▽

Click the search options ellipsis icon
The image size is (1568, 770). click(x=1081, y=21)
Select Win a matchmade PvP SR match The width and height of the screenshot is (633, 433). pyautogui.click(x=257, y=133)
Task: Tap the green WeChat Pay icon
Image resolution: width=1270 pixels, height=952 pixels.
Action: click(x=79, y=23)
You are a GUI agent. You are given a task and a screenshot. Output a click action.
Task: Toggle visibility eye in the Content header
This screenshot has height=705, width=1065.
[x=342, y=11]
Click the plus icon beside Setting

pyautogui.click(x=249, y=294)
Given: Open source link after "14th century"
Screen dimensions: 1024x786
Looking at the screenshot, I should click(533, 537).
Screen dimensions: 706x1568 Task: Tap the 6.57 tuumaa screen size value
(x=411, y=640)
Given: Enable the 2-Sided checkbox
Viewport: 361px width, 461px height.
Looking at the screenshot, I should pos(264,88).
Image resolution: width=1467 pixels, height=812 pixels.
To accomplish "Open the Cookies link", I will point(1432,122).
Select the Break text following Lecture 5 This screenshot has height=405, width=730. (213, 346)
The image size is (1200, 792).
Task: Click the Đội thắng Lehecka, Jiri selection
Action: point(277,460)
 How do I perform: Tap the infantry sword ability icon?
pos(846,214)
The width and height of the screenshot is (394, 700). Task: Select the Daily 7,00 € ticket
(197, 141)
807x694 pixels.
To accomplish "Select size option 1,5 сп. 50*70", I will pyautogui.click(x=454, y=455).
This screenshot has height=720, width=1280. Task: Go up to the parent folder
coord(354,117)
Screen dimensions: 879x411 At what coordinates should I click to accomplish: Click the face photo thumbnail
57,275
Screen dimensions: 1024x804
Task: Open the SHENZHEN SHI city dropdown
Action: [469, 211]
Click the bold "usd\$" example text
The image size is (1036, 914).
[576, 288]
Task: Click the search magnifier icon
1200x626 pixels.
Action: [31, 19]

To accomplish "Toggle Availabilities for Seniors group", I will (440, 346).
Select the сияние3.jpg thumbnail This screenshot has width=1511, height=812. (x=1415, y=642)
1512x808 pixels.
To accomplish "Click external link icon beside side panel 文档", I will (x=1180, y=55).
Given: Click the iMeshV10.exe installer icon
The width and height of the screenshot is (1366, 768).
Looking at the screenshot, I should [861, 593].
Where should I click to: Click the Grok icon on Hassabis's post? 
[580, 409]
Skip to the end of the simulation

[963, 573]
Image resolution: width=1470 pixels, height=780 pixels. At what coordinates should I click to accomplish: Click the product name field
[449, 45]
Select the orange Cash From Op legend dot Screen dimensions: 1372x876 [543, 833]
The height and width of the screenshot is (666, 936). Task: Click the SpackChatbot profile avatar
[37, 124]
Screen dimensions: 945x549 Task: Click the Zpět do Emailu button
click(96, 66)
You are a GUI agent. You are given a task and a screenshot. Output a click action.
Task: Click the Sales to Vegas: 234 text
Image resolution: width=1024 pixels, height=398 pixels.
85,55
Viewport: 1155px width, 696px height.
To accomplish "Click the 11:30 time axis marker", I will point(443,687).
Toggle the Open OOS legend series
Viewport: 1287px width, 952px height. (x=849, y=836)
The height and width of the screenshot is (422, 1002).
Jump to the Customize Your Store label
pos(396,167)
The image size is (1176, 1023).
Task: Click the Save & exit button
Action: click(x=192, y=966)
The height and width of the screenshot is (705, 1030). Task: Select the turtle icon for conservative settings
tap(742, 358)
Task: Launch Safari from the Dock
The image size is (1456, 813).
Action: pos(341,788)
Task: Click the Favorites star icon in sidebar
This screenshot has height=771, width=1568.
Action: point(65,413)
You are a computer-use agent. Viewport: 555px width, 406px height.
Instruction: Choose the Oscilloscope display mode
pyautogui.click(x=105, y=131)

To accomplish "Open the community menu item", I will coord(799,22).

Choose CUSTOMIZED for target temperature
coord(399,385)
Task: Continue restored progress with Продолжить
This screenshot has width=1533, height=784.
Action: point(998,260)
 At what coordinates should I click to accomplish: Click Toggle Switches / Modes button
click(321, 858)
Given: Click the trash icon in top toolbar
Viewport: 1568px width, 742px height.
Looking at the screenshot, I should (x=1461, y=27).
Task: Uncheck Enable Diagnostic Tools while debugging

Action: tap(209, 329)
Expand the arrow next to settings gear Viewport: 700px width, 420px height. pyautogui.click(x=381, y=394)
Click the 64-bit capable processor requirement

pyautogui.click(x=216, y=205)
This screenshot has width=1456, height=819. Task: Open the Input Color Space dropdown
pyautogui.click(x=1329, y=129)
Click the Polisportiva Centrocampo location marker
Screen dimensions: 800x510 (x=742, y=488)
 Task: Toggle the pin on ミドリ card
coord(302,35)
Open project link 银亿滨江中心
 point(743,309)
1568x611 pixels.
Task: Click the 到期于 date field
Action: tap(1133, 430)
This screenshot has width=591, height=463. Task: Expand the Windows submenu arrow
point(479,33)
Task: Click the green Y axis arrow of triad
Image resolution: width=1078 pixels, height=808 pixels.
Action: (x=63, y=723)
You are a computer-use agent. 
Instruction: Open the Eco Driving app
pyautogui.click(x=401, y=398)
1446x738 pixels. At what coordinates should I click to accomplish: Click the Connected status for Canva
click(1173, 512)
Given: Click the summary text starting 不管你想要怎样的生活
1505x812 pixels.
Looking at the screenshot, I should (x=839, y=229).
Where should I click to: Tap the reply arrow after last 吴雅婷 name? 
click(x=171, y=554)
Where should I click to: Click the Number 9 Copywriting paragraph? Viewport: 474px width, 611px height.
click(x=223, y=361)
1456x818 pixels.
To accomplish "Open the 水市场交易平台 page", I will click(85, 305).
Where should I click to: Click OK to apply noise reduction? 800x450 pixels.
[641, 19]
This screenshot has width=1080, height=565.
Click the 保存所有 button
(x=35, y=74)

△

Work to be completed:
Rewrite all the entries above, replacing "Image resolution" with "Screen resolution" and leaving everything else unchanged.

Solution to this problem:
Click the search options ellipsis icon
The image size is (1568, 770). click(x=1081, y=21)
Select Win a matchmade PvP SR match The width and height of the screenshot is (633, 433). pyautogui.click(x=257, y=133)
Task: Tap the green WeChat Pay icon
Screen resolution: width=1270 pixels, height=952 pixels.
Action: click(x=79, y=23)
You are a GUI agent. You are given a task and a screenshot. Output a click action.
Task: Toggle visibility eye in the Content header
This screenshot has height=705, width=1065.
[x=342, y=11]
Click the plus icon beside Setting

pyautogui.click(x=249, y=294)
Given: Open source link after "14th century"
Screen dimensions: 1024x786
Looking at the screenshot, I should click(533, 537).
Screen dimensions: 706x1568 Task: Tap the 6.57 tuumaa screen size value
(x=411, y=640)
Given: Enable the 2-Sided checkbox
Viewport: 361px width, 461px height.
Looking at the screenshot, I should pos(264,88).
Screen resolution: width=1467 pixels, height=812 pixels.
To accomplish "Open the Cookies link", I will point(1432,122).
Select the Break text following Lecture 5 This screenshot has height=405, width=730. (213, 346)
The image size is (1200, 792).
Task: Click the Đội thắng Lehecka, Jiri selection
Action: point(277,460)
 How do I perform: Tap the infantry sword ability icon?
pos(846,214)
The width and height of the screenshot is (394, 700). Task: Select the Daily 7,00 € ticket
(197, 141)
807x694 pixels.
To accomplish "Select size option 1,5 сп. 50*70", I will pyautogui.click(x=454, y=455).
This screenshot has height=720, width=1280. Task: Go up to the parent folder
coord(354,117)
Screen dimensions: 879x411 At what coordinates should I click to accomplish: Click the face photo thumbnail
57,275
Screen dimensions: 1024x804
Task: Open the SHENZHEN SHI city dropdown
Action: [469, 211]
Click the bold "usd\$" example text
The image size is (1036, 914).
[576, 288]
Task: Click the search magnifier icon
1200x626 pixels.
Action: [31, 19]

To accomplish "Toggle Availabilities for Seniors group", I will (440, 346).
Select the сияние3.jpg thumbnail This screenshot has width=1511, height=812. (x=1415, y=642)
1512x808 pixels.
To accomplish "Click external link icon beside side panel 文档", I will (x=1180, y=55).
Given: Click the iMeshV10.exe installer icon
The width and height of the screenshot is (1366, 768).
Looking at the screenshot, I should [861, 593].
Where should I click to: Click the Grok icon on Hassabis's post? 
[580, 409]
Skip to the end of the simulation

[963, 573]
Screen resolution: width=1470 pixels, height=780 pixels. At what coordinates should I click to accomplish: Click the product name field
[449, 45]
Select the orange Cash From Op legend dot Screen dimensions: 1372x876 [543, 833]
The height and width of the screenshot is (666, 936). Task: Click the SpackChatbot profile avatar
[37, 124]
Screen dimensions: 945x549 Task: Click the Zpět do Emailu button
click(96, 66)
You are a GUI agent. You are given a task and a screenshot. Output a click action.
Task: Click the Sales to Vegas: 234 text
Screen resolution: width=1024 pixels, height=398 pixels.
85,55
Viewport: 1155px width, 696px height.
To accomplish "Click the 11:30 time axis marker", I will point(443,687).
Toggle the Open OOS legend series
Viewport: 1287px width, 952px height. (x=849, y=836)
The height and width of the screenshot is (422, 1002).
Jump to the Customize Your Store label
pos(396,167)
The image size is (1176, 1023).
Task: Click the Save & exit button
Action: click(x=192, y=966)
The height and width of the screenshot is (705, 1030). Task: Select the turtle icon for conservative settings
tap(742, 358)
Task: Launch Safari from the Dock
The image size is (1456, 813).
Action: pos(341,788)
Task: Click the Favorites star icon in sidebar
This screenshot has height=771, width=1568.
Action: point(65,413)
You are a computer-use agent. Viewport: 555px width, 406px height.
Instruction: Choose the Oscilloscope display mode
pyautogui.click(x=105, y=131)

To accomplish "Open the community menu item", I will coord(799,22).

Choose CUSTOMIZED for target temperature
coord(399,385)
Task: Continue restored progress with Продолжить
This screenshot has width=1533, height=784.
Action: point(998,260)
 At what coordinates should I click to accomplish: Click Toggle Switches / Modes button
click(321, 858)
Given: Click the trash icon in top toolbar
Viewport: 1568px width, 742px height.
Looking at the screenshot, I should (x=1461, y=27).
Task: Uncheck Enable Diagnostic Tools while debugging

Action: tap(209, 329)
Expand the arrow next to settings gear Viewport: 700px width, 420px height. pyautogui.click(x=381, y=394)
Click the 64-bit capable processor requirement

pyautogui.click(x=216, y=205)
This screenshot has width=1456, height=819. Task: Open the Input Color Space dropdown
pyautogui.click(x=1329, y=129)
Click the Polisportiva Centrocampo location marker
Screen dimensions: 800x510 (x=742, y=488)
 Task: Toggle the pin on ミドリ card
coord(302,35)
Open project link 银亿滨江中心
 point(743,309)
1568x611 pixels.
Task: Click the 到期于 date field
Action: tap(1133, 430)
This screenshot has width=591, height=463. Task: Expand the Windows submenu arrow
point(479,33)
Task: Click the green Y axis arrow of triad
Screen resolution: width=1078 pixels, height=808 pixels.
Action: (x=63, y=723)
You are a computer-use agent. 
Instruction: Open the Eco Driving app
pyautogui.click(x=401, y=398)
1446x738 pixels. At what coordinates should I click to accomplish: Click the Connected status for Canva
click(1173, 512)
Given: Click the summary text starting 不管你想要怎样的生活
1505x812 pixels.
Looking at the screenshot, I should (x=839, y=229).
Where should I click to: Tap the reply arrow after last 吴雅婷 name? 
click(x=171, y=554)
Where should I click to: Click the Number 9 Copywriting paragraph? Viewport: 474px width, 611px height.
click(x=223, y=361)
1456x818 pixels.
To accomplish "Open the 水市场交易平台 page", I will click(85, 305).
Where should I click to: Click OK to apply noise reduction? 800x450 pixels.
[641, 19]
This screenshot has width=1080, height=565.
Click the 保存所有 button
(x=35, y=74)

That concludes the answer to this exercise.